M.A.S : A quelque chose malheur est bon. Je pense que la force d’un événement comme le FESPACO, c’est lorsqu’il est porté par ses premiers responsables, c’est-à-dire les autorités. Cela vous donne toutes les responsabilités possibles et toute la force d’imagination, de création, pour faire en sorte que votre festival puisse vraiment impacter d’abord la population locale, nationale et donner votre visibilité à l’extérieur. Dans la situation dans laquelle nous sommes aujourd’hui, je pense que si l’Etat bukinabè ne supportait pas le FESPACO, ou si le FESPACO n’était pas un projet de l’Etat du Bukina, il n’existerait pas. En ce sens que, nombreux sont des festivals qui ont essayé de faire comme le FESPACO, des initiatives privées qui ont essayé de créer des événements comme le FESPACO, ils ne sont jamais arrivés. Pourquoi ? Parce qu’il n’y a pas un partenaire fort, un premier responsable comme l’Etat qui l’accompagne. Ce n’est pas pour faire l’histoire du festival aujourd’hui. Mais quand vous prenez le festival de Berlin, un festival de catégorie A, porté par l’Etat allemand, le directeur est choisi par l’Etat. Le festival de Cannes, c’est un festival porté par l’Etat français. Donc, pourquoi imaginer autre chose à partir du moment qu’il y a des expériences qui marchent ? Je pense qu’on peut toujours éssayer de copier le FESPACO, mais, on ne va jamais l’égaler. J’insiste.

S : Quelles ont été les difficultés rencontrées dans l’organisation de cette fête du cinéma africain ?
M.A.S : D’abord, c’était les questions financières. Mais rapidement, l’Etat a pris ses responsabilités ; ce qui nous a rassurés dans le processus d’organisation. Et secondairement, c’était le fait d’arriver à ramener tous les invités qui étaient au-delà de 300 personnes. Et l’autre point que nous avons eu comme difficulté au début, qui a été rapidement remédié par notre ministre, c’était la question des visas qui étaient des soumissions en ligne. Et vous savez, les soumissions en ligne, lorsqu’il y en a plusieurs à la fois, le traitement n’est pas toujours évident. Il y a eu un bug, mais rapidement, cela a été remédié. Aujourd’hui, aucun invité ne peut dire officiellement qu’il a été invité par le FESPACO et son visa a été refusé.
L’autre difficulté que nous avons eue, c’est surtout comment arriver à programmer les 235 films. Il faut le reconnaître. 235 films revient à dire qu’il y avait 600 projections. Et 600 projections dans la ville de Ouagadougou, où nous n’avons pas assez de salles de cinéma, ce n’était pas évident. Donc, il fallait imaginer, créer des espaces, envahir d’autres lieux qui pourront se transformer en salles de cinéma. C’est ce que nous avons fait à l’ancien Conseil économique et social (CES) qui était devenu un pôle de projections, un espace de projection et de rencontre. Nous avons aussi créé des espaces en plein air avec du matériel que nous avons acquis. Ce qui s’est très bien passé. Et je crois fort bien que si nous voulons continuer dans cette dynamique, à être le champion du cinéma dans le monde, je ne dirais pas le plus grand festival, mais le champion parce que je peux dire, sans arrogance, au regard de ce que nous avons fait, même des grands festivals dans le monde entier n’arrivent pas à projeter 600 films en moins de 10 jours. Il faut qu’on crée des espaces qui pourront accueillir des événements comme le FESPACO pour qu’on puisse vraiment continuer dans cette dynamique.

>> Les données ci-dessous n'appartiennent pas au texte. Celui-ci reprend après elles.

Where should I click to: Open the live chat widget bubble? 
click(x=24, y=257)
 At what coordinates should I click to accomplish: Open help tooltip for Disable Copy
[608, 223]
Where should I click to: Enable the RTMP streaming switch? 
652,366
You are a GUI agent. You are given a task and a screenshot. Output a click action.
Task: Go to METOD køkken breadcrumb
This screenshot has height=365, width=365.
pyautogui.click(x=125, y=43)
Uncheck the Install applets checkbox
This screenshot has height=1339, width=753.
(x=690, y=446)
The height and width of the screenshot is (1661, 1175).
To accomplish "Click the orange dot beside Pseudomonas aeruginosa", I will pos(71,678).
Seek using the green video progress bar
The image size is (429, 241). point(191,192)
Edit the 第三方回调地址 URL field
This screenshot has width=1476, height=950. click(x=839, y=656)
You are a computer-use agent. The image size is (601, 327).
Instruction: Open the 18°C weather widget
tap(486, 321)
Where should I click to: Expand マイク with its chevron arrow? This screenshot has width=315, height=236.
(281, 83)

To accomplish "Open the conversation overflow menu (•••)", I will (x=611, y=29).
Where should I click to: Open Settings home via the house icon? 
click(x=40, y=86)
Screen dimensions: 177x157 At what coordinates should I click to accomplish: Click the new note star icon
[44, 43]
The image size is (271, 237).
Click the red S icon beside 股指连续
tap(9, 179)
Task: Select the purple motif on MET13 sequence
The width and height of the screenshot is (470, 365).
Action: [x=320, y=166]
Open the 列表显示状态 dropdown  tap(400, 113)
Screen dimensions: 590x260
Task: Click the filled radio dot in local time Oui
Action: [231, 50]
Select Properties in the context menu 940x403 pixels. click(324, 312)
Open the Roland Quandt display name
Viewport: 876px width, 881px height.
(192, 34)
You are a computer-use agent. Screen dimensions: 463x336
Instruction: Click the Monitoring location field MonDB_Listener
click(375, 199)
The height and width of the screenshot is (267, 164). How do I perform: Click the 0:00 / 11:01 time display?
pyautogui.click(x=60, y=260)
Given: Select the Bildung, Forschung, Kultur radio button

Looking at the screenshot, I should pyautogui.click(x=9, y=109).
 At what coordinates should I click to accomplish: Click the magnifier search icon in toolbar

S : Particulièrement, quels sont vos points de satisfaction dans l’organisation de cette édition ?
M.A.S : J’étais personnellement ébloui de voir à la cérémonie d’ouverture deux présidents de la République. Je pense que c’est la première fois que cela arrive. Nous avons reçu le président du Faso et le président du Tchad. Et encore à la clôture, nous avons reçu notre président. Personnellement, j’étais flatté. A chaque grande cérémonie, le président est présent. Cela montre aussi sa volonté de continuer à faire en sorte que le FESPACO demeure l’un des grands festivals au monde. L’engouement populaire et professionnel, nous a beaucoup éblouis. Et secondairement, c’était la prise en main du festival par la population de Ouagadougou. Je suis un fils du FESPACO. Je suis né trouver le FESPACO. Je n’ai jamais vu autant une population sortir nombreuse, même dans d’autres pays où j’ai eu la chance d’être ou de travailler et de voir d’autres festivals, aussi bien dans les salles de cinéma et dans les cérémonies et dans d’autres espaces de distraction. Je dis merci à la population de Ouagadougou, à la population burkinabè, de faire du festival leur événement.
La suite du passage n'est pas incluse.